___ Data to use

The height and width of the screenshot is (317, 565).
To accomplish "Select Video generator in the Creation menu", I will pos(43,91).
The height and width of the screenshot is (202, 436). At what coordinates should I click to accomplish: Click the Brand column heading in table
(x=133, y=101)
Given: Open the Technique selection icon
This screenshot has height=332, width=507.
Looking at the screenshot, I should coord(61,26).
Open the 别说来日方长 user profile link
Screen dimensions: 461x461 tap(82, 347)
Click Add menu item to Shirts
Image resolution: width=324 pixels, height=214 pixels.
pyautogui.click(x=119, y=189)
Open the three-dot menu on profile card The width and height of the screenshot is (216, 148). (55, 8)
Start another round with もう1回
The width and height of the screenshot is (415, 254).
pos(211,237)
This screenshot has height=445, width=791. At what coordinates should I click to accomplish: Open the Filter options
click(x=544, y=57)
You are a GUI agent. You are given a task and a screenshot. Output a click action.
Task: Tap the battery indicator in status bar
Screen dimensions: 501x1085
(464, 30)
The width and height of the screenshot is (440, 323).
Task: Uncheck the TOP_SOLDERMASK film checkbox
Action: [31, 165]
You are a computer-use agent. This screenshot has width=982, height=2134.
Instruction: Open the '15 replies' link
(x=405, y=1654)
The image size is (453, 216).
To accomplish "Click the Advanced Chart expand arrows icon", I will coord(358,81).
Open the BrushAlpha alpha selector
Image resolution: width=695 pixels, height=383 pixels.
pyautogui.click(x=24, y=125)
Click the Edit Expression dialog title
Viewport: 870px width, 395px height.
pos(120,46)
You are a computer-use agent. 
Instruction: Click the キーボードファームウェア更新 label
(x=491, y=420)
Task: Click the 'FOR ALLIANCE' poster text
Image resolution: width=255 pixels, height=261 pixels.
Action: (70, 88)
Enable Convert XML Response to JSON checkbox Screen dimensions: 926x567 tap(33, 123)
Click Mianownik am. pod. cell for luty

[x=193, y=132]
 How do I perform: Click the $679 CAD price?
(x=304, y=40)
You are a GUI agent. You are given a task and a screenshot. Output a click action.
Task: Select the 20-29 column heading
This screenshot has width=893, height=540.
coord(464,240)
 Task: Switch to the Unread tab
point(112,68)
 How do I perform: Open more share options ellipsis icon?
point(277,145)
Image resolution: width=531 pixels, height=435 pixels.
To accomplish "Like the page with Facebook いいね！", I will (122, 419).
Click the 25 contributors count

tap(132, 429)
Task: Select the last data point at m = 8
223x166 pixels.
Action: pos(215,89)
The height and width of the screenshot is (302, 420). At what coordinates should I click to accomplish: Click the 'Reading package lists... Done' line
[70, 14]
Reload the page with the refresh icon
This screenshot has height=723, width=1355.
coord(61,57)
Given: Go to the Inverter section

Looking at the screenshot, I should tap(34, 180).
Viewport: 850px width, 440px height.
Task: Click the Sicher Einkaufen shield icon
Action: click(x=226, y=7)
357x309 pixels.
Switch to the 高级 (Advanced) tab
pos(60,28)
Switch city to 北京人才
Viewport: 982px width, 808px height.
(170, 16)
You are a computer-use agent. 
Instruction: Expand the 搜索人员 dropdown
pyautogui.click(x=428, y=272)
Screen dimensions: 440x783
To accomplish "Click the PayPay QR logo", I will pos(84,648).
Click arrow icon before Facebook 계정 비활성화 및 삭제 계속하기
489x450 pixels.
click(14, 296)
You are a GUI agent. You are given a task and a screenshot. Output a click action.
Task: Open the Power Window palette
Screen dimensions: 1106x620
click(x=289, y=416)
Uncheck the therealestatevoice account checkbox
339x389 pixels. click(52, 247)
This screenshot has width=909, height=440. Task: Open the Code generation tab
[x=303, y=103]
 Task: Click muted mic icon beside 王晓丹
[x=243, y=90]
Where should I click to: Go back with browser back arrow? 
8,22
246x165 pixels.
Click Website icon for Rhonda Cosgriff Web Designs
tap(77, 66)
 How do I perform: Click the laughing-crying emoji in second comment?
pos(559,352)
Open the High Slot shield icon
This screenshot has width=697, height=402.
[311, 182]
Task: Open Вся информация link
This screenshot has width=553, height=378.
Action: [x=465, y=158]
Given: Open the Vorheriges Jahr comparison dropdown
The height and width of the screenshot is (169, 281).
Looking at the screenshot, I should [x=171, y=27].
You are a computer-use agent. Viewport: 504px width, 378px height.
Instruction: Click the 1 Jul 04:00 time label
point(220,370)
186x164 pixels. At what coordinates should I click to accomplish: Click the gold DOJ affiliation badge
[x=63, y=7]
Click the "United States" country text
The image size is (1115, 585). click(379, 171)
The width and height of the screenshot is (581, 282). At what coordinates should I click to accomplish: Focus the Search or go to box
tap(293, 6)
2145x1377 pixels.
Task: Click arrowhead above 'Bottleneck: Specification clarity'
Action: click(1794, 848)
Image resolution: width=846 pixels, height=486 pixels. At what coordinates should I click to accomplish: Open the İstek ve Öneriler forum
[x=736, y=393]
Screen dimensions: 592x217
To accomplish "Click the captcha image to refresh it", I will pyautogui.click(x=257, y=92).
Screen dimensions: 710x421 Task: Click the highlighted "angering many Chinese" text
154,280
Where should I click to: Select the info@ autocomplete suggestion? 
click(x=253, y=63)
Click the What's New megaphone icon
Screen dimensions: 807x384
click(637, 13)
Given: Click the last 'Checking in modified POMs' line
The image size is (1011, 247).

______

### Your assignment
The answer must reproduce every record exactly.

### Finished task
The height and width of the screenshot is (317, 565).
To accomplish "Select Video generator in the Creation menu", I will pos(43,91).
The height and width of the screenshot is (202, 436). At what coordinates should I click to accomplish: Click the Brand column heading in table
(x=133, y=101)
Given: Open the Technique selection icon
This screenshot has height=332, width=507.
Looking at the screenshot, I should coord(61,26).
Open the 别说来日方长 user profile link
Screen dimensions: 461x461 tap(82, 347)
Click Add menu item to Shirts
Image resolution: width=324 pixels, height=214 pixels.
pyautogui.click(x=119, y=189)
Open the three-dot menu on profile card The width and height of the screenshot is (216, 148). (55, 8)
Start another round with もう1回
The width and height of the screenshot is (415, 254).
pos(211,237)
This screenshot has height=445, width=791. At what coordinates should I click to accomplish: Open the Filter options
click(x=544, y=57)
You are a GUI agent. You are given a task and a screenshot. Output a click action.
Task: Tap the battery indicator in status bar
Screen dimensions: 501x1085
(464, 30)
The width and height of the screenshot is (440, 323).
Task: Uncheck the TOP_SOLDERMASK film checkbox
Action: [31, 165]
You are a computer-use agent. This screenshot has width=982, height=2134.
Instruction: Open the '15 replies' link
(x=405, y=1654)
The image size is (453, 216).
To accomplish "Click the Advanced Chart expand arrows icon", I will coord(358,81).
Open the BrushAlpha alpha selector
Image resolution: width=695 pixels, height=383 pixels.
pyautogui.click(x=24, y=125)
Click the Edit Expression dialog title
Viewport: 870px width, 395px height.
pos(120,46)
You are a computer-use agent. 
Instruction: Click the キーボードファームウェア更新 label
(x=491, y=420)
Task: Click the 'FOR ALLIANCE' poster text
Image resolution: width=255 pixels, height=261 pixels.
Action: (70, 88)
Enable Convert XML Response to JSON checkbox Screen dimensions: 926x567 tap(33, 123)
Click Mianownik am. pod. cell for luty

[x=193, y=132]
 How do I perform: Click the $679 CAD price?
(x=304, y=40)
You are a GUI agent. You are given a task and a screenshot. Output a click action.
Task: Select the 20-29 column heading
This screenshot has width=893, height=540.
coord(464,240)
 Task: Switch to the Unread tab
point(112,68)
 How do I perform: Open more share options ellipsis icon?
point(277,145)
Image resolution: width=531 pixels, height=435 pixels.
To accomplish "Like the page with Facebook いいね！", I will (122, 419).
Click the 25 contributors count

tap(132, 429)
Task: Select the last data point at m = 8
223x166 pixels.
Action: pos(215,89)
The height and width of the screenshot is (302, 420). At what coordinates should I click to accomplish: Click the 'Reading package lists... Done' line
[70, 14]
Reload the page with the refresh icon
This screenshot has height=723, width=1355.
coord(61,57)
Given: Go to the Inverter section

Looking at the screenshot, I should tap(34, 180).
Viewport: 850px width, 440px height.
Task: Click the Sicher Einkaufen shield icon
Action: click(x=226, y=7)
357x309 pixels.
Switch to the 高级 (Advanced) tab
pos(60,28)
Switch city to 北京人才
Viewport: 982px width, 808px height.
(170, 16)
You are a computer-use agent. 
Instruction: Expand the 搜索人员 dropdown
pyautogui.click(x=428, y=272)
Screen dimensions: 440x783
To accomplish "Click the PayPay QR logo", I will pos(84,648).
Click arrow icon before Facebook 계정 비활성화 및 삭제 계속하기
489x450 pixels.
click(14, 296)
You are a GUI agent. You are given a task and a screenshot. Output a click action.
Task: Open the Power Window palette
Screen dimensions: 1106x620
click(x=289, y=416)
Uncheck the therealestatevoice account checkbox
339x389 pixels. click(52, 247)
This screenshot has width=909, height=440. Task: Open the Code generation tab
[x=303, y=103]
 Task: Click muted mic icon beside 王晓丹
[x=243, y=90]
Where should I click to: Go back with browser back arrow? 
8,22
246x165 pixels.
Click Website icon for Rhonda Cosgriff Web Designs
tap(77, 66)
 How do I perform: Click the laughing-crying emoji in second comment?
pos(559,352)
Open the High Slot shield icon
This screenshot has width=697, height=402.
[311, 182]
Task: Open Вся информация link
This screenshot has width=553, height=378.
Action: [x=465, y=158]
Given: Open the Vorheriges Jahr comparison dropdown
The height and width of the screenshot is (169, 281).
Looking at the screenshot, I should [x=171, y=27].
You are a computer-use agent. Viewport: 504px width, 378px height.
Instruction: Click the 1 Jul 04:00 time label
point(220,370)
186x164 pixels. At what coordinates should I click to accomplish: Click the gold DOJ affiliation badge
[x=63, y=7]
Click the "United States" country text
The image size is (1115, 585). click(379, 171)
The width and height of the screenshot is (581, 282). At what coordinates should I click to accomplish: Focus the Search or go to box
tap(293, 6)
2145x1377 pixels.
Task: Click arrowhead above 'Bottleneck: Specification clarity'
Action: click(1794, 848)
Image resolution: width=846 pixels, height=486 pixels. At what coordinates should I click to accomplish: Open the İstek ve Öneriler forum
[x=736, y=393]
Screen dimensions: 592x217
To accomplish "Click the captcha image to refresh it", I will pyautogui.click(x=257, y=92).
Screen dimensions: 710x421 Task: Click the highlighted "angering many Chinese" text
154,280
Where should I click to: Select the info@ autocomplete suggestion? 
click(x=253, y=63)
Click the What's New megaphone icon
Screen dimensions: 807x384
click(637, 13)
Given: Click the last 'Checking in modified POMs' line
The image size is (1011, 247).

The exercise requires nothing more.